My wife is able to do even better in that she absolutely cannot consciously recall her abuse except in vaguely. I thought I had done a very good job myself until I hit my 40s. Then it started bubbling out of my subconscious mind until it just flooded out. Now there are still pieces that are still lodged back there that come loose to find their place in the giant jigsaw puzzle of my life. Once the memory activates, I feel I must find its place so I can digest it or process it until it takes its place and I can say .....OK.
I hear ya. Sometimes we have to say it wasn't OK but it did happen. Seal chapter. Most of us have to, by nature of being able to function, operate with various caps/lids/covers on ourselves. The abuses happened. But a flood or emotional reactions against it can still trouble the active thought stream.

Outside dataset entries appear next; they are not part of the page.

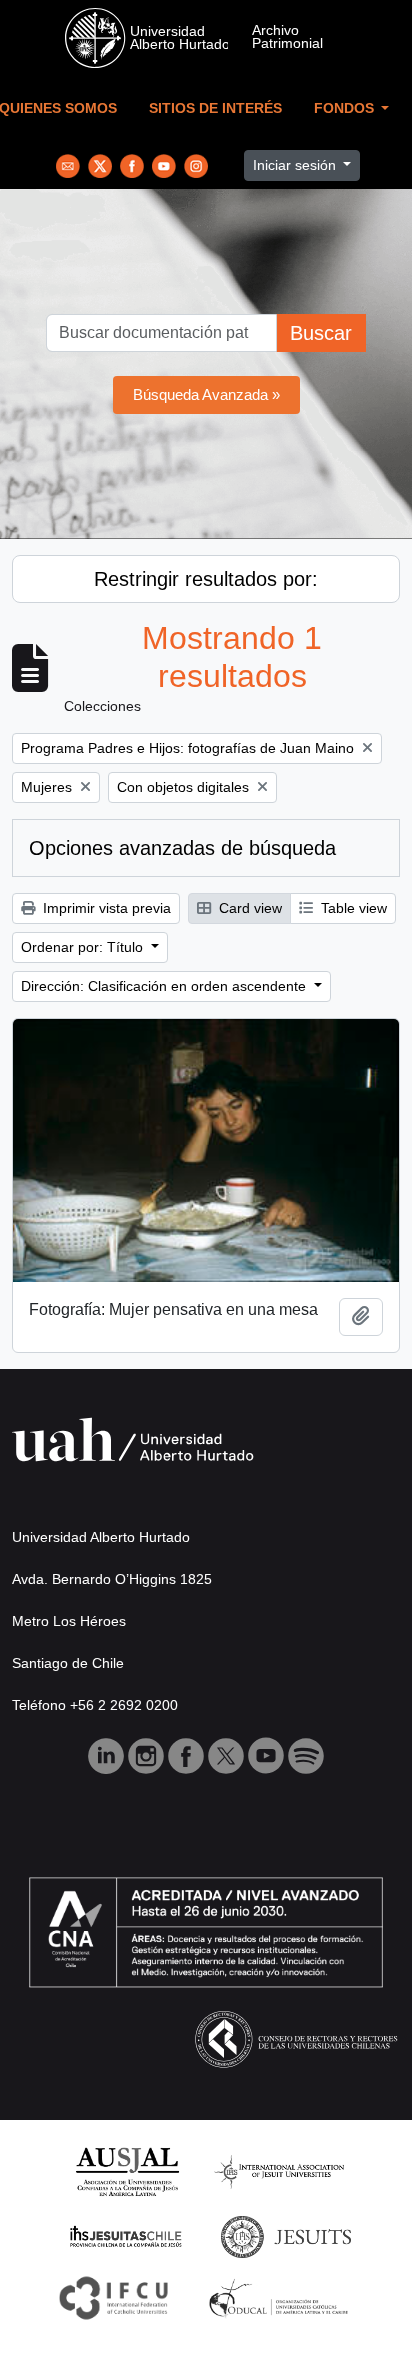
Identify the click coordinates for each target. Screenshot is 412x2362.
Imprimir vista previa (105, 908)
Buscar (321, 333)
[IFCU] (114, 2297)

I think those who processed their memories early on found some way to cope......I chose to run away from mine.....I think that was a mistake.
There are other factors that begin to weigh in with age as well. A lot of older folk get very introspective about their lives and spend a lot of time in regrets, second guessing or heavy analysis of the data.
Sometimes just staying in now, keeping it simple and looking forward is preferable. What went on is done. It can't be changed, nor can the emotions had at the time be altered, nor can the regrets and second guessing.
Faith and the arena's that faith engages is very helpful. Understanding mercy, grace, forgiveness, love are great tools in these regards. Comforting and stilling the mind and heart. Turning our faces in that direction, exposing ourselves to Him, putting His Light and Wisdom upon things. Trusting. Internal peace making.